San Diego, California, 17-19 June 2002

Development of a Silicon Based Electron Beam Window For Use In a KrF Laser System

C. A. Gentile¹, H. M. Fan¹, R. J. Hawryluk¹, F. Hegeler², P. Heitzenroeder¹,

C. Jun¹, L. P. Ku¹, P. LaMarche¹, J. J. Parker¹, S. Raftopoulos¹, J. D. Sethian³

1. Princeton Plasma Physics Laboratory, P.O. Box 451, Princeton, New Jersey 08543
2. Commonwealth Technology, Inc., 5875 Barclay Dr., Alexandria, VA. 22315
3. Naval Research Laboratory, 4555 Overlook Ave S.W., Washington D.C. 20375

Abstract - Princeton Plasma Physics Laboratory (PPPL), in collaboration with Naval Research Laboratory (NRL), is currently investigating various novel materials for use as electron beam windows in a KrF laser system. One of these materials is crystalline silicon (Si). The purpose of the window is to isolate the lasing medium from the electron beam source. The window dimensions must provide beam energy transfer of >80% (@ 750keV), while maintaining structural integrity during pressure cycling(DP=2atm, ƒ=5Hz) with heat load of 0.9W/cm². In addition, the window must be chemically/physically resistant to attack by fluorine free-radicals. In accordance with these structural, functional, and operational parameters, a silicon wafer, coated with 500nm silicon nitride (SiN₄), has been etched in a fashion that yields a 22.4mm square window. The window consists of 81 square panes with a thickness of 0.019mm ± 0.001mm. The ribbed sections are 0.065mm in width and 0.600mm in height. The following diagram depicts the window configuration.

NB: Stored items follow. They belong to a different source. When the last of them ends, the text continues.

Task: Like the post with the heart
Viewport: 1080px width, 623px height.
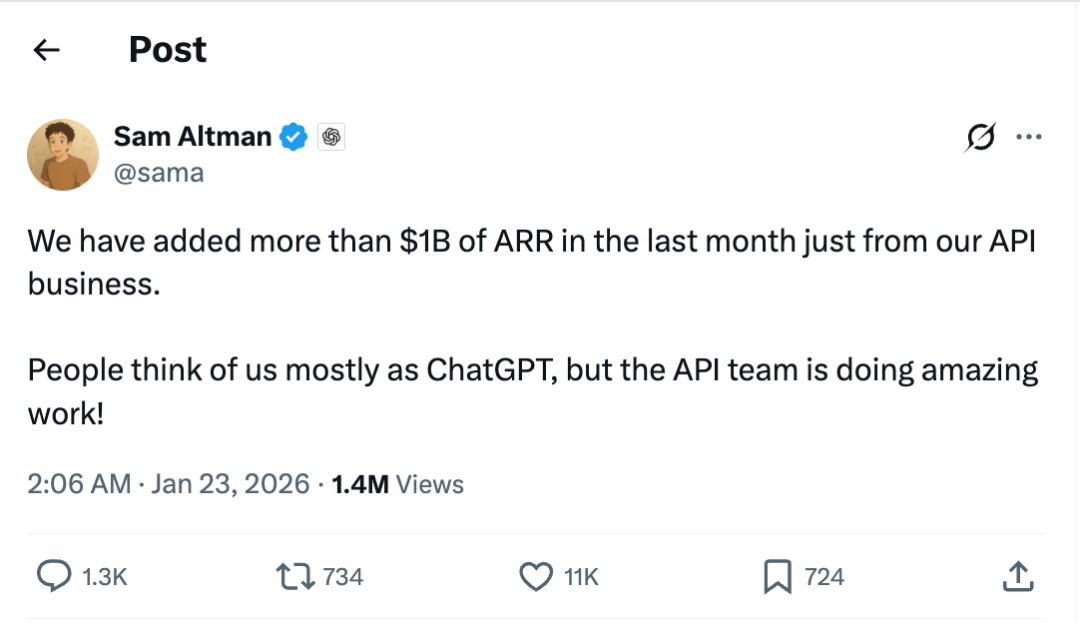Action: [x=537, y=576]
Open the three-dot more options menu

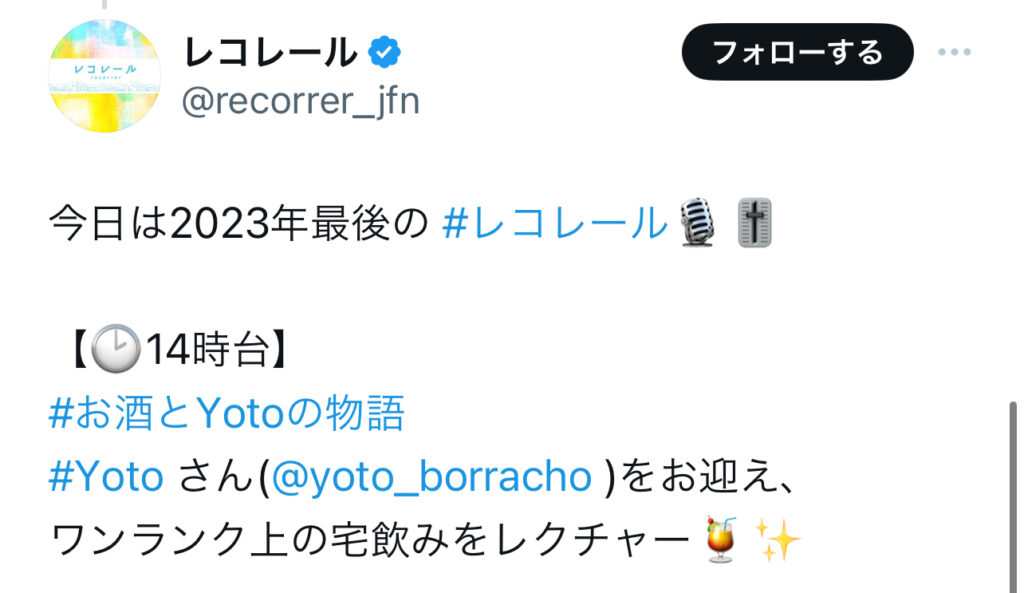coord(954,52)
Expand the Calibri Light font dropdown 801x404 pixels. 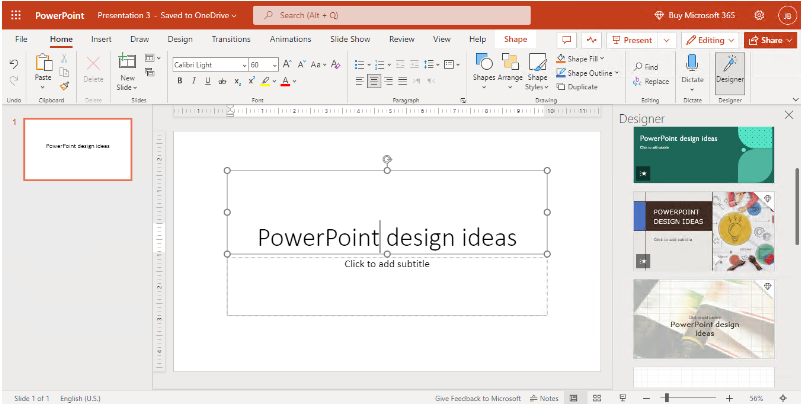242,64
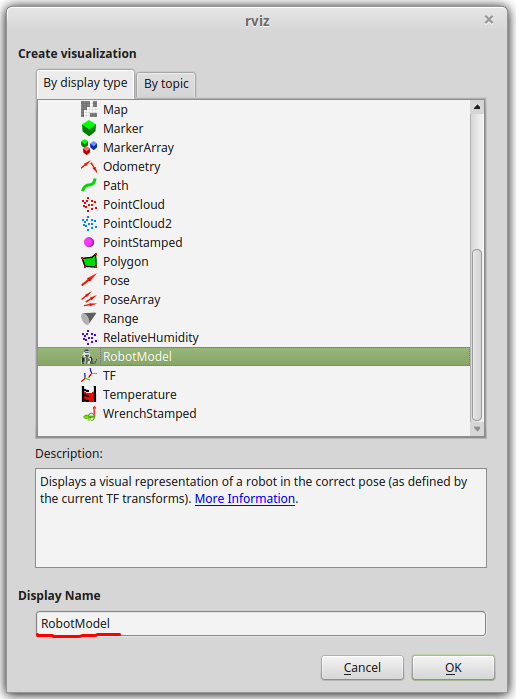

Silicon, with a maximum fracture strength of 7000MPa¹, is stronger than steel. Preliminary bench top testing has shown that the silicon window can withstand a pressure gradient of 2atm. The window maintains structural integrity when subjected to multiple pressure cycling (@ 5Hz). Electron beam transmission and cooling is actively being investigated. Assessment of silicon (and silicon nitride) material properties and modeling/analysis of the silicon window design suggest that silicon may be a viable solution for KrF laser system parameters and constraints. This paper will detail the work performed in support of employing this novel material for this developmental task.